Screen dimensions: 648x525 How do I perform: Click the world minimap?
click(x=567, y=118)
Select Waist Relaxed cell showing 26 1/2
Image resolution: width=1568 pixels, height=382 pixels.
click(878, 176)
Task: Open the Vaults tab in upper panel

▬▬▬▬▬▬▬▬▬▬

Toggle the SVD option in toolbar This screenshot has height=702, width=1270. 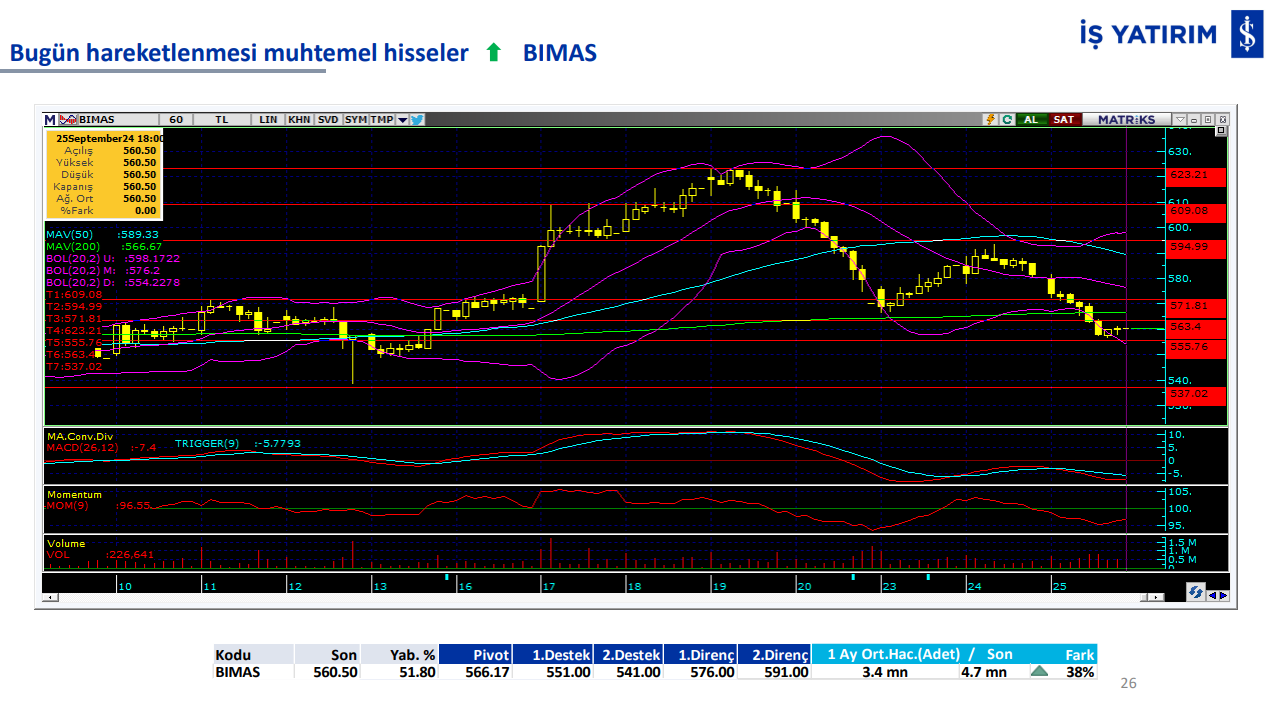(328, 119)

▬▬▬▬▬▬▬▬▬▬

Your answer must be the lines above from the one containing "Image resolution: width=1568" to the one containing "Task: Open the Vaults tab in upper panel", both included, restated word for word.

Image resolution: width=1568 pixels, height=382 pixels.
click(878, 176)
Task: Open the Vaults tab in upper panel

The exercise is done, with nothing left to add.